Mbali is in first row, third from left.
The 2019 Encampers were encouraged to choose an issue they felt strongly about and create steps to address it — an action plan. Over the three weeks of the program, Encampers looked at different issues, particularly the structural basis of and different kinds of discrimination, and observed successful social justice strategies first-hand. Mbali and a fellow Encamper chose micro-aggressions and decided to take a long view of the situation and provide guidance to institutions to make change that could be sustained, rather than a one-time discussion or conference. Working from their mission statement, “Aiding predominantly White institutions with information and guidance for cultivating sustainable change,” they came up with ideas and started assembling the pieces. “It’s like putting a puzzle together,” Mbali said.
While at the 2019 Encampment, she and her co-creator realized that they had a lot in common — including attending predominantly white boarding schools. The issue they would set out to address became clear when they started discussing micro-aggressions that had happened to them or they had witnessed. For instance, being asked by a stranger, “Can I touch your hair?” or being asked to represent an entire group of people in discussions at school.
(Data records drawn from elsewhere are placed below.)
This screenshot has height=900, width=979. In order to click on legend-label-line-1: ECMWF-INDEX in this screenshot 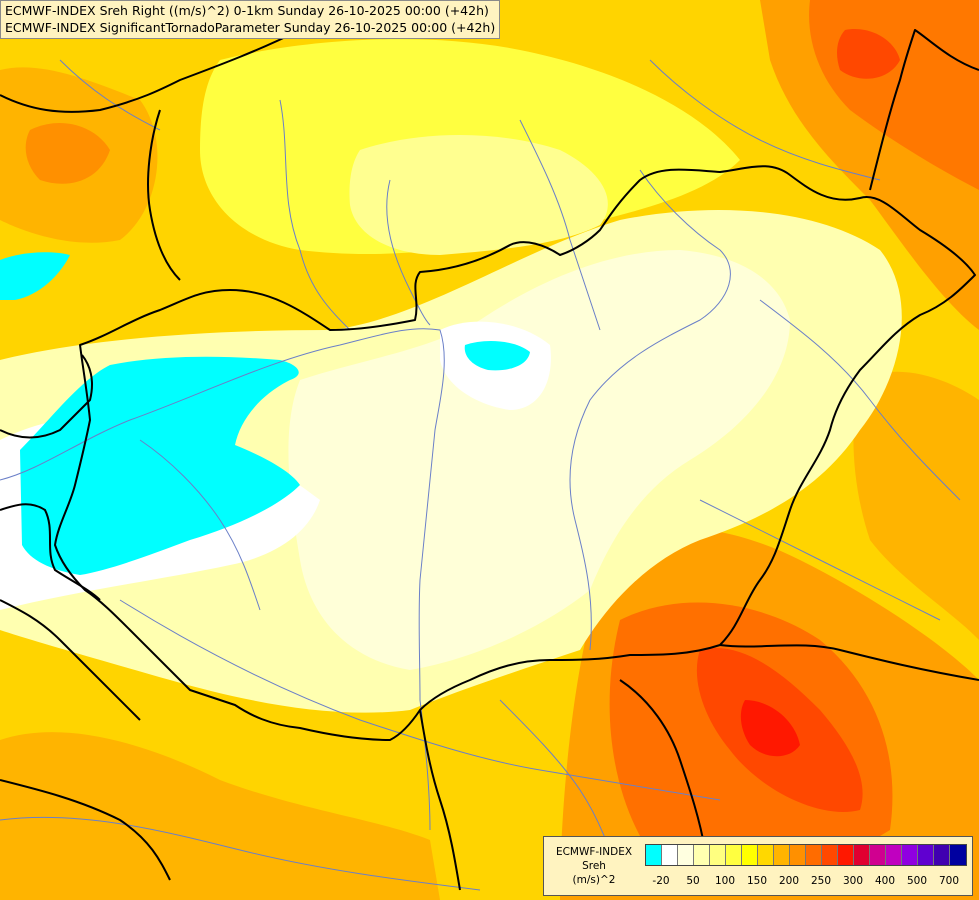, I will do `click(594, 852)`.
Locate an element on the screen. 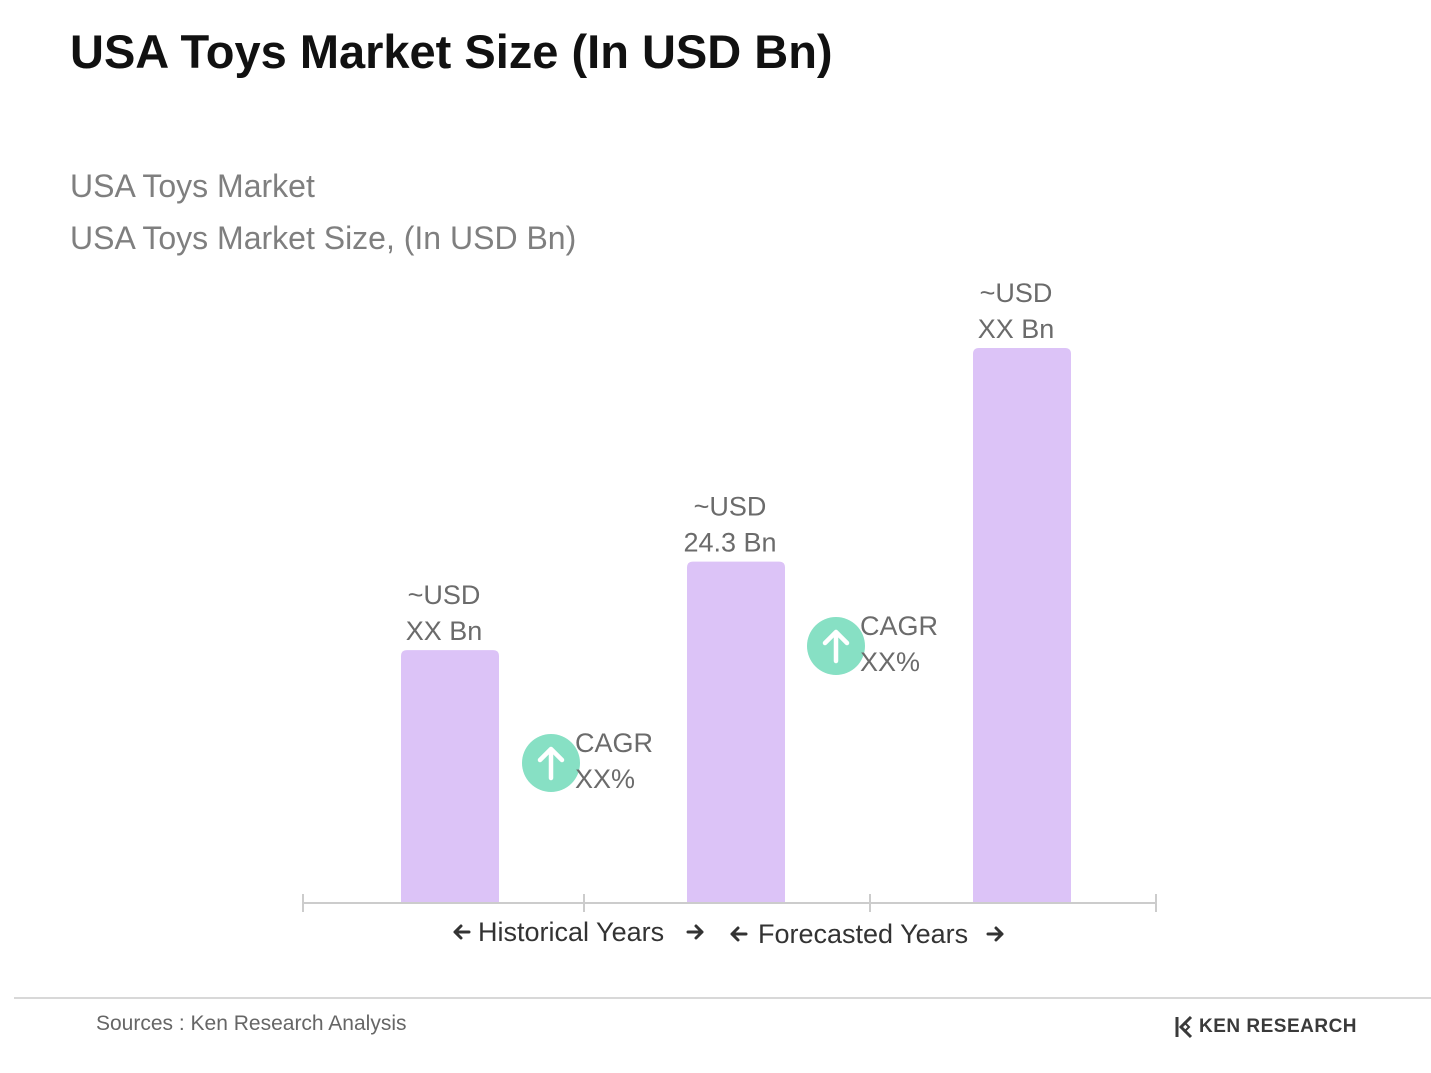 This screenshot has height=1073, width=1431. sources-note: Sources : Ken Research Analysis is located at coordinates (252, 1024).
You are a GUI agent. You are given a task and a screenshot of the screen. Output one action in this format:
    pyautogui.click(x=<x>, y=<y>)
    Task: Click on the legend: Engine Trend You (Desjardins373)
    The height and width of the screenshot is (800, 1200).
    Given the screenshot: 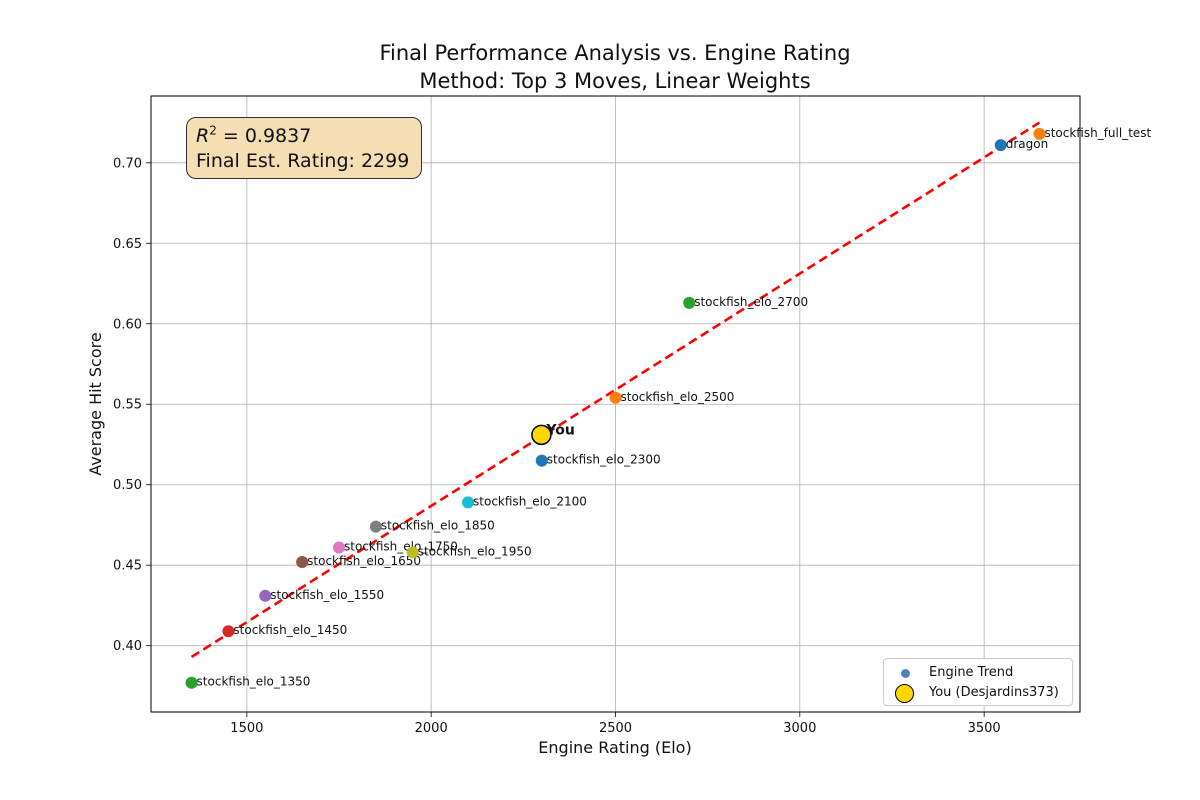 What is the action you would take?
    pyautogui.click(x=978, y=682)
    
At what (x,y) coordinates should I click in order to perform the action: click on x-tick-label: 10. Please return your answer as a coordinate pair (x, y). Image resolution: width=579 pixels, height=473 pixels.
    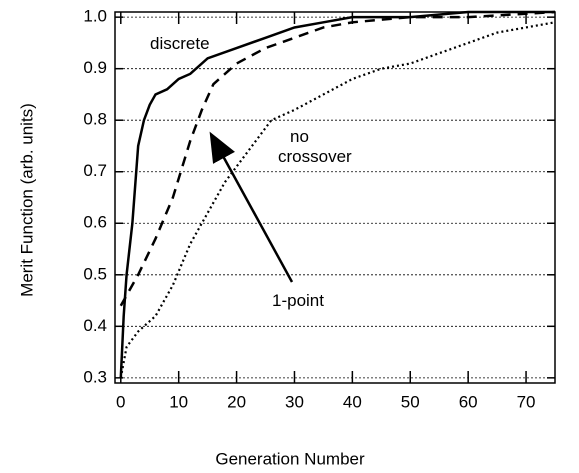
    Looking at the image, I should click on (178, 402).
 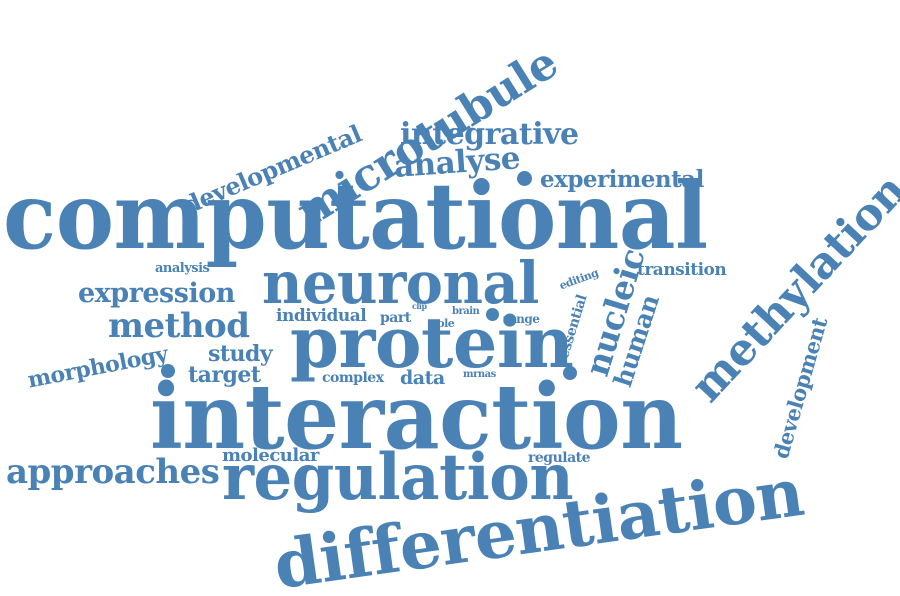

These young women both want to facilitate conversations about privilege and racial bias on school campuses. Mbali explained, “These young people will be leading organizations in the future, and they need to develop a voice today. We have noticed in the last few years that there is more of a divide. Kids interested in talking about racism find it uncomfortable and difficult, and it’s hard for schools to go about changing flaws in the system without information.”
During COVID-19, they decided to focus on their in-progress website “Social Awareness for Change.” It contains resources for improving the social climate so these conversations can take place, eliminating structural discrimination and enhancing individual well-being. They have gathered articles and videos from a variety of sources that address the kinds of issues inherent in these institutions.
These hard-working young women have also constructed a series of interactive workshops exploring these issues and a resource list of websites, podcasts and social media. There is also a social media campaign to reach young people through the website. It will include survey questions similar to Buzzfeed quizzes: short, with lots of visuals. The answers to the questions would point the students to the topics that would be most beneficial to their schools.
We asked Mbali, “What resources would be helpful to you?” and she replied, “Adult allies — teachers and other adults to help in making contacts in schools so we can bring our resources to them.”